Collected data
— begin —

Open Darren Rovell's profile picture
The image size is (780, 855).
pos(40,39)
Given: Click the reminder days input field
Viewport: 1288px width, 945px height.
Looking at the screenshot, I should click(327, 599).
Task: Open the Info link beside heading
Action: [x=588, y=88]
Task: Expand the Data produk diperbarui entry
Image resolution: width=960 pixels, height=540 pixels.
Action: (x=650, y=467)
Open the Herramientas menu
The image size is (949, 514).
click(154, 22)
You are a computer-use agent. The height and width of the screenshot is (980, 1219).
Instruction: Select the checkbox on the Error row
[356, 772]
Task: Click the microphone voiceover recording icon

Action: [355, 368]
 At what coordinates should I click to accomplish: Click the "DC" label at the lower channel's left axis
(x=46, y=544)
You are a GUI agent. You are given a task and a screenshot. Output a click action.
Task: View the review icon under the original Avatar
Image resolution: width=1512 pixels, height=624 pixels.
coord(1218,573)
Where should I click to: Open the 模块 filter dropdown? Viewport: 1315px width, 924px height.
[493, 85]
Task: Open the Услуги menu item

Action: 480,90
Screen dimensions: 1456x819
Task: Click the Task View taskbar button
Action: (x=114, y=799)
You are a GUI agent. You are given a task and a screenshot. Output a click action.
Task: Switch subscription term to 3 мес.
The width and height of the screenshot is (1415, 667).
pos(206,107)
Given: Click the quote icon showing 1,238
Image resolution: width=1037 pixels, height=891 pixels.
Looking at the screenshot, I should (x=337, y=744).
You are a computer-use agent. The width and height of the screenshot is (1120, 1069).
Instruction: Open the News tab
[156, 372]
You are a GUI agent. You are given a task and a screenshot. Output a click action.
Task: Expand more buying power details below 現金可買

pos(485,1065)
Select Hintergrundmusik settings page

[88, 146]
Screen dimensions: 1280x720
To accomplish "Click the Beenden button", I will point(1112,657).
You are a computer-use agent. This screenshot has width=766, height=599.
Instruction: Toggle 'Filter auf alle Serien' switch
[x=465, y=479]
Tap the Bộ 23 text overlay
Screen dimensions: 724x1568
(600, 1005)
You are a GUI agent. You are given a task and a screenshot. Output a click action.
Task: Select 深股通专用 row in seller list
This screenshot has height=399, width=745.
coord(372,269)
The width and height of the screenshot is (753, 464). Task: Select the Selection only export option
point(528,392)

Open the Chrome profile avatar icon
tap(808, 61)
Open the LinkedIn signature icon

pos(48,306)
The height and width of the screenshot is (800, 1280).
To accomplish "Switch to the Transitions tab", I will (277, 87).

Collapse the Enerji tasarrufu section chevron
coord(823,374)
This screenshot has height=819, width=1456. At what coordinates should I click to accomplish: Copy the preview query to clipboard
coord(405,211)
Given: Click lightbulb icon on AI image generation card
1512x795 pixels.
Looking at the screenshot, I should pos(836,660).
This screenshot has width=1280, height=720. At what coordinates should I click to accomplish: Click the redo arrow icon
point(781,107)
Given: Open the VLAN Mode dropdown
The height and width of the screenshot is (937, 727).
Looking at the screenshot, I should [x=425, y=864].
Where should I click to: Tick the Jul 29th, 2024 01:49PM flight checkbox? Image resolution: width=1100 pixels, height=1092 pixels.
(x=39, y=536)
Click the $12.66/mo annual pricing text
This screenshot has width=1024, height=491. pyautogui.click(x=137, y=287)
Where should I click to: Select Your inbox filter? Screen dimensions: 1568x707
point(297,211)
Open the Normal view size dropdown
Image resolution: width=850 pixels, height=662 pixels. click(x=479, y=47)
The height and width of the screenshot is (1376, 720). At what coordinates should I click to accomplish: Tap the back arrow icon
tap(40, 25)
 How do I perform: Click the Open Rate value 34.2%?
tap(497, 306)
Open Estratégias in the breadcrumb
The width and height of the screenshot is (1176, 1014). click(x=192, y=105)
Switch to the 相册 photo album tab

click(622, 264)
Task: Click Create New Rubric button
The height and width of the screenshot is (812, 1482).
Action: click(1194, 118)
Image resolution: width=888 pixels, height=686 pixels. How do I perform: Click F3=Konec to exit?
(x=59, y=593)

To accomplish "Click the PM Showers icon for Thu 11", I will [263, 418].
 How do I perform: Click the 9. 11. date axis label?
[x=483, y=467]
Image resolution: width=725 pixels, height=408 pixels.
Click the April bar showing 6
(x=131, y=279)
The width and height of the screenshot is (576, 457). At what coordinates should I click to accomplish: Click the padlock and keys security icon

— end —

**Problem to work on:** Rewrite every line of the items above, renaming "GUI agent" to "screen agent" and leaving everything else as it is.

**Solution:**
Open Darren Rovell's profile picture
The image size is (780, 855).
pos(40,39)
Given: Click the reminder days input field
Viewport: 1288px width, 945px height.
Looking at the screenshot, I should click(327, 599).
Task: Open the Info link beside heading
Action: [x=588, y=88]
Task: Expand the Data produk diperbarui entry
Image resolution: width=960 pixels, height=540 pixels.
Action: (x=650, y=467)
Open the Herramientas menu
The image size is (949, 514).
click(154, 22)
You are a computer-use agent. The height and width of the screenshot is (980, 1219).
Instruction: Select the checkbox on the Error row
[356, 772]
Task: Click the microphone voiceover recording icon

Action: [355, 368]
 At what coordinates should I click to accomplish: Click the "DC" label at the lower channel's left axis
(x=46, y=544)
You are a screen agent. You are given a task and a screenshot. Output a click action.
Task: View the review icon under the original Avatar
Image resolution: width=1512 pixels, height=624 pixels.
coord(1218,573)
Where should I click to: Open the 模块 filter dropdown? Viewport: 1315px width, 924px height.
[493, 85]
Task: Open the Услуги menu item

Action: 480,90
Screen dimensions: 1456x819
Task: Click the Task View taskbar button
Action: (x=114, y=799)
You are a screen agent. You are given a task and a screenshot. Output a click action.
Task: Switch subscription term to 3 мес.
The width and height of the screenshot is (1415, 667).
pos(206,107)
Given: Click the quote icon showing 1,238
Image resolution: width=1037 pixels, height=891 pixels.
Looking at the screenshot, I should (x=337, y=744).
You are a computer-use agent. The width and height of the screenshot is (1120, 1069).
Instruction: Open the News tab
[156, 372]
You are a screen agent. You are given a task and a screenshot. Output a click action.
Task: Expand more buying power details below 現金可買

pos(485,1065)
Select Hintergrundmusik settings page

[88, 146]
Screen dimensions: 1280x720
To accomplish "Click the Beenden button", I will point(1112,657).
You are a computer-use agent. This screenshot has width=766, height=599.
Instruction: Toggle 'Filter auf alle Serien' switch
[x=465, y=479]
Tap the Bộ 23 text overlay
Screen dimensions: 724x1568
(600, 1005)
You are a screen agent. You are given a task and a screenshot. Output a click action.
Task: Select 深股通专用 row in seller list
This screenshot has height=399, width=745.
coord(372,269)
The width and height of the screenshot is (753, 464). Task: Select the Selection only export option
point(528,392)

Open the Chrome profile avatar icon
tap(808, 61)
Open the LinkedIn signature icon

pos(48,306)
The height and width of the screenshot is (800, 1280).
To accomplish "Switch to the Transitions tab", I will (277, 87).

Collapse the Enerji tasarrufu section chevron
coord(823,374)
This screenshot has height=819, width=1456. At what coordinates should I click to accomplish: Copy the preview query to clipboard
coord(405,211)
Given: Click lightbulb icon on AI image generation card
1512x795 pixels.
Looking at the screenshot, I should pos(836,660).
This screenshot has width=1280, height=720. At what coordinates should I click to accomplish: Click the redo arrow icon
point(781,107)
Given: Open the VLAN Mode dropdown
The height and width of the screenshot is (937, 727).
Looking at the screenshot, I should [x=425, y=864].
Where should I click to: Tick the Jul 29th, 2024 01:49PM flight checkbox? Image resolution: width=1100 pixels, height=1092 pixels.
(x=39, y=536)
Click the $12.66/mo annual pricing text
This screenshot has width=1024, height=491. pyautogui.click(x=137, y=287)
Where should I click to: Select Your inbox filter? Screen dimensions: 1568x707
point(297,211)
Open the Normal view size dropdown
Image resolution: width=850 pixels, height=662 pixels. click(x=479, y=47)
The height and width of the screenshot is (1376, 720). At what coordinates should I click to accomplish: Tap the back arrow icon
tap(40, 25)
 How do I perform: Click the Open Rate value 34.2%?
tap(497, 306)
Open Estratégias in the breadcrumb
The width and height of the screenshot is (1176, 1014). click(x=192, y=105)
Switch to the 相册 photo album tab

click(622, 264)
Task: Click Create New Rubric button
The height and width of the screenshot is (812, 1482).
Action: click(1194, 118)
Image resolution: width=888 pixels, height=686 pixels. How do I perform: Click F3=Konec to exit?
(x=59, y=593)

To accomplish "Click the PM Showers icon for Thu 11", I will [263, 418].
 How do I perform: Click the 9. 11. date axis label?
[x=483, y=467]
Image resolution: width=725 pixels, height=408 pixels.
Click the April bar showing 6
(x=131, y=279)
The width and height of the screenshot is (576, 457). At what coordinates should I click to accomplish: Click the padlock and keys security icon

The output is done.